• **Instructions for the task**
Using only the entries below, copy exactly the lines that begin at the one with "Open 查看全部 for the 相片 section" and end at the one with "Given: Download the lodash 文档 plugin", both included. Drop the pictures.

═════ Given entries ═════

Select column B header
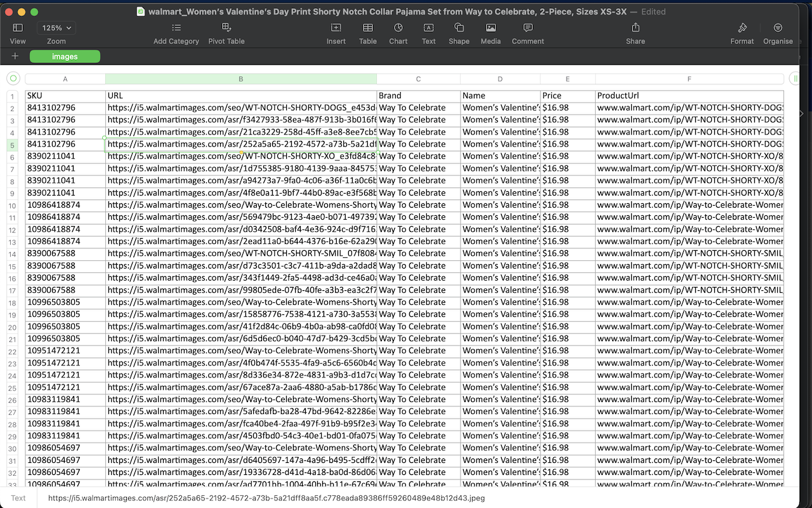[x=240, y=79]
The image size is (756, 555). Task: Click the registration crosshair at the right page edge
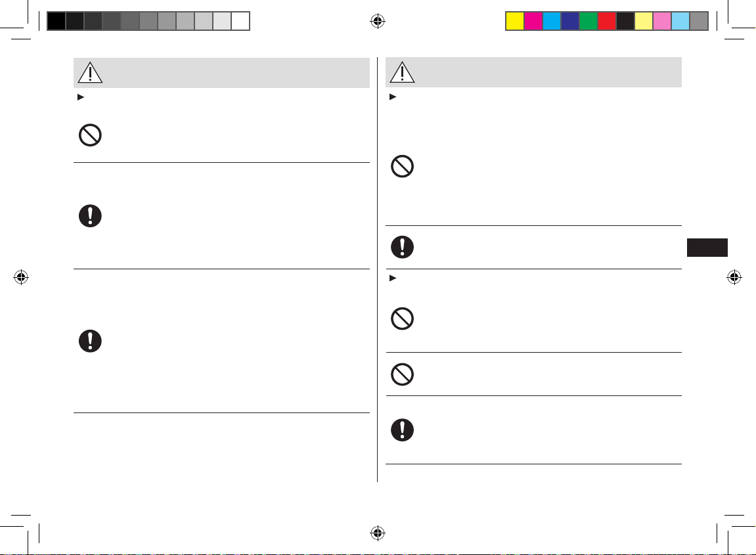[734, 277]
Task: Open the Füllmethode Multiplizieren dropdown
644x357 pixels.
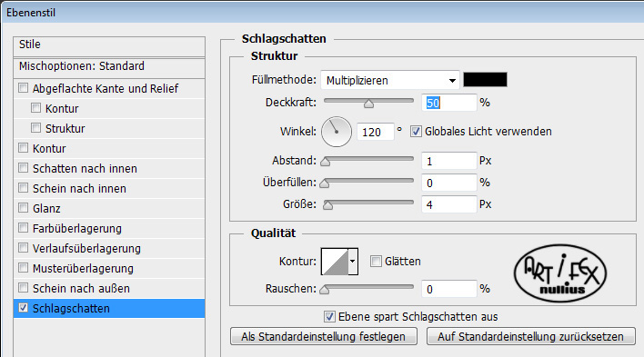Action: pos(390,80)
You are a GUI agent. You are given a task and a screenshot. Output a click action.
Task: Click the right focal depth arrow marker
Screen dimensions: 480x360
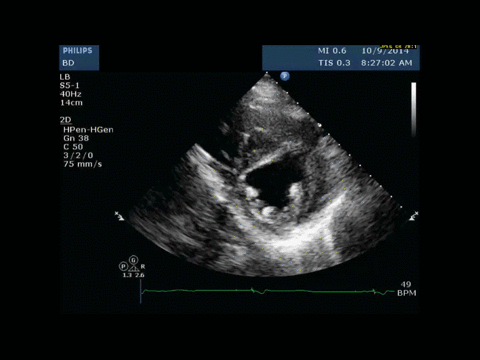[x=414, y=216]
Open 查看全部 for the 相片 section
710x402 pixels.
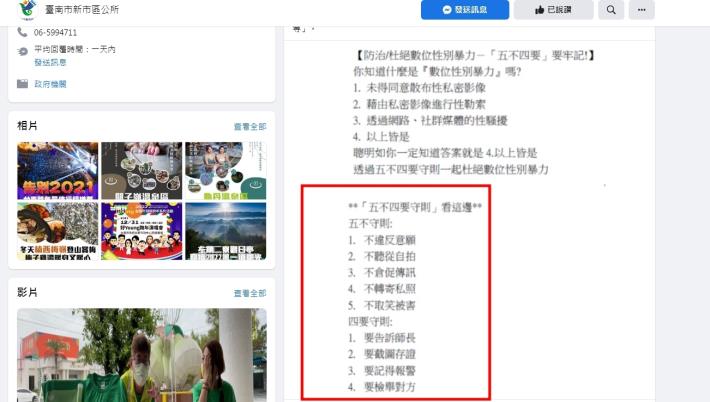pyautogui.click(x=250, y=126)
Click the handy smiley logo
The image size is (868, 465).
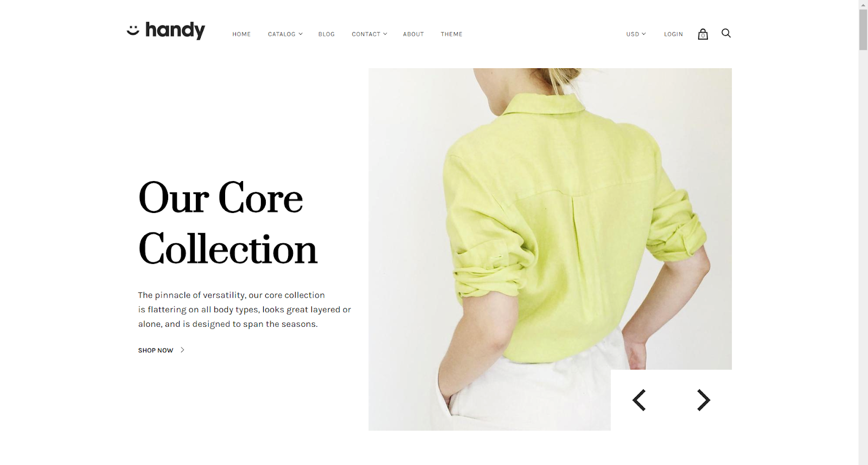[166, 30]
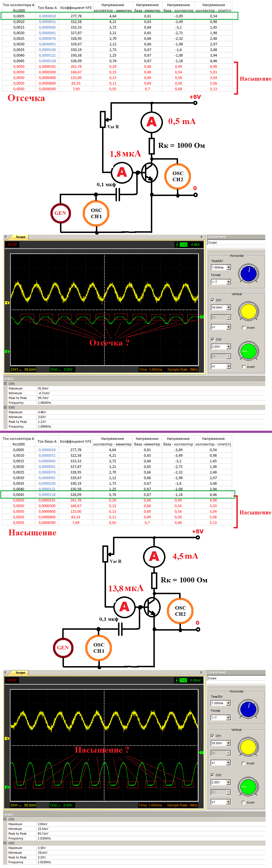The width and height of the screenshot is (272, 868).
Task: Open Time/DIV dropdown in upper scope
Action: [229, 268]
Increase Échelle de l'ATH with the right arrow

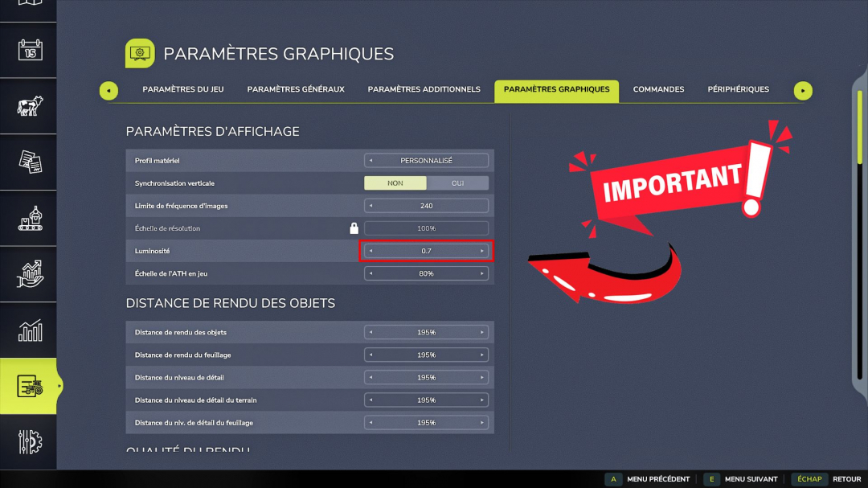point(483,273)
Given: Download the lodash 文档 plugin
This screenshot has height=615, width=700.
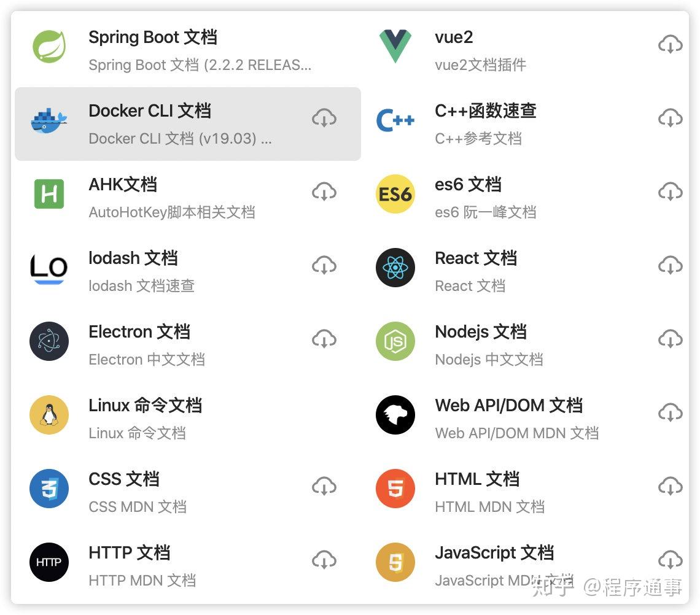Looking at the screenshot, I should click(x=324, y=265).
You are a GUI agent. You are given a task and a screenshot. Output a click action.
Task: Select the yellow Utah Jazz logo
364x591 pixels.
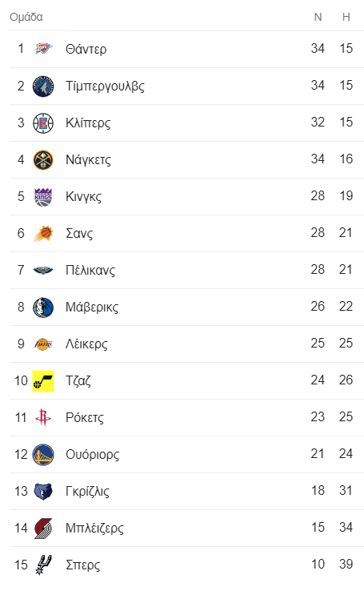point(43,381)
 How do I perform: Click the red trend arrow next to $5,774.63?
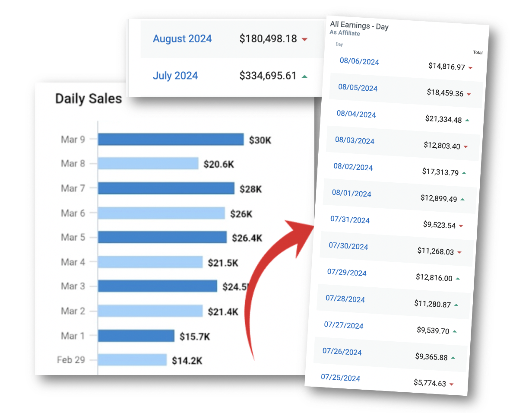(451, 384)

═════
═════ Given entries ═════

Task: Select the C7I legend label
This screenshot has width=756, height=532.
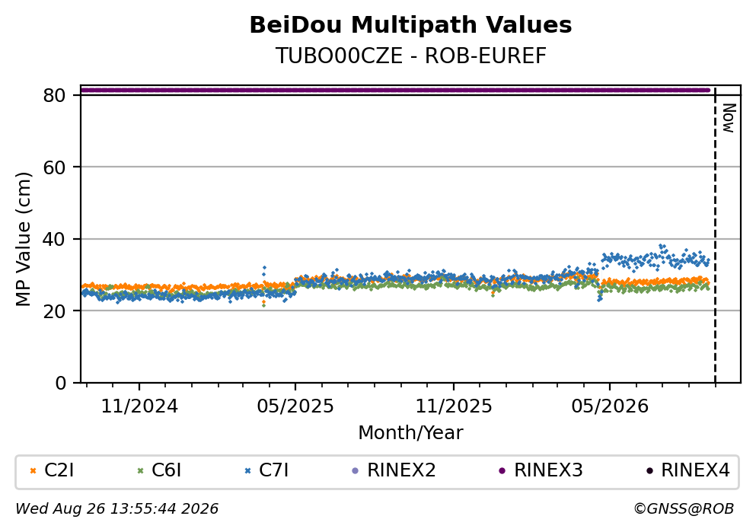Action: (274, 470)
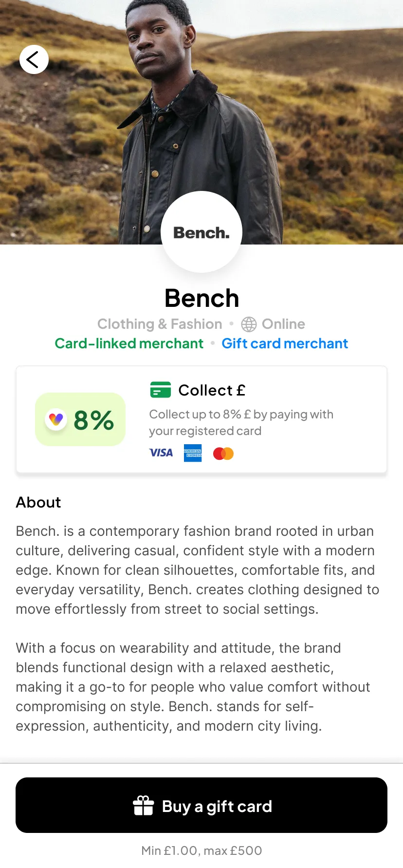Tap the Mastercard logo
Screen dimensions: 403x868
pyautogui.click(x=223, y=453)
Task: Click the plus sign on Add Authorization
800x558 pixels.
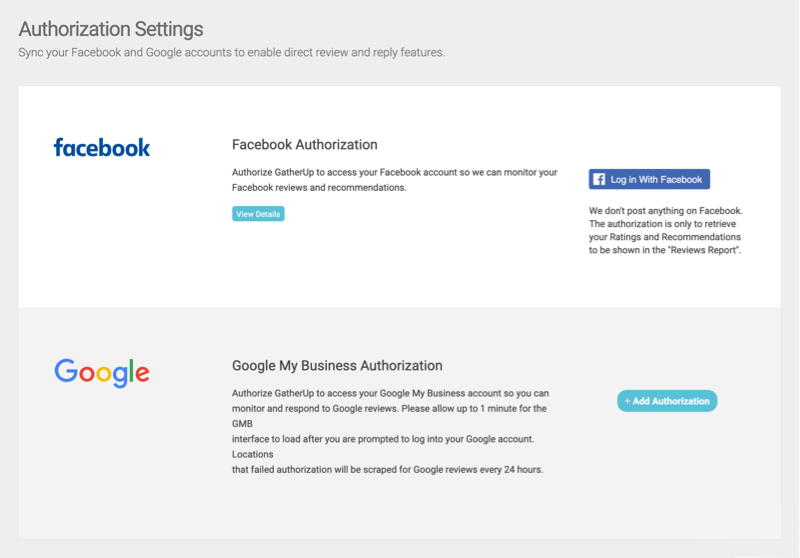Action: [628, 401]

═════
═════ Given entries ═════

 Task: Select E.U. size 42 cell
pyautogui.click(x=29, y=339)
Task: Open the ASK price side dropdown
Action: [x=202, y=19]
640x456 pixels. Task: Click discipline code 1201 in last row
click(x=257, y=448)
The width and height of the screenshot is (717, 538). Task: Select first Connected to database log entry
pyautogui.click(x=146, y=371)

═════

• **Result for this task**
Open 查看全部 for the 相片 section
710x402 pixels.
pyautogui.click(x=250, y=126)
Click the handy smiley logo
The image size is (868, 465).
[166, 30]
The width and height of the screenshot is (272, 868).
Task: Open Time/DIV dropdown in upper scope
Action: [229, 268]
Increase Échelle de l'ATH with the right arrow

point(483,273)
Given: Download the lodash 文档 plugin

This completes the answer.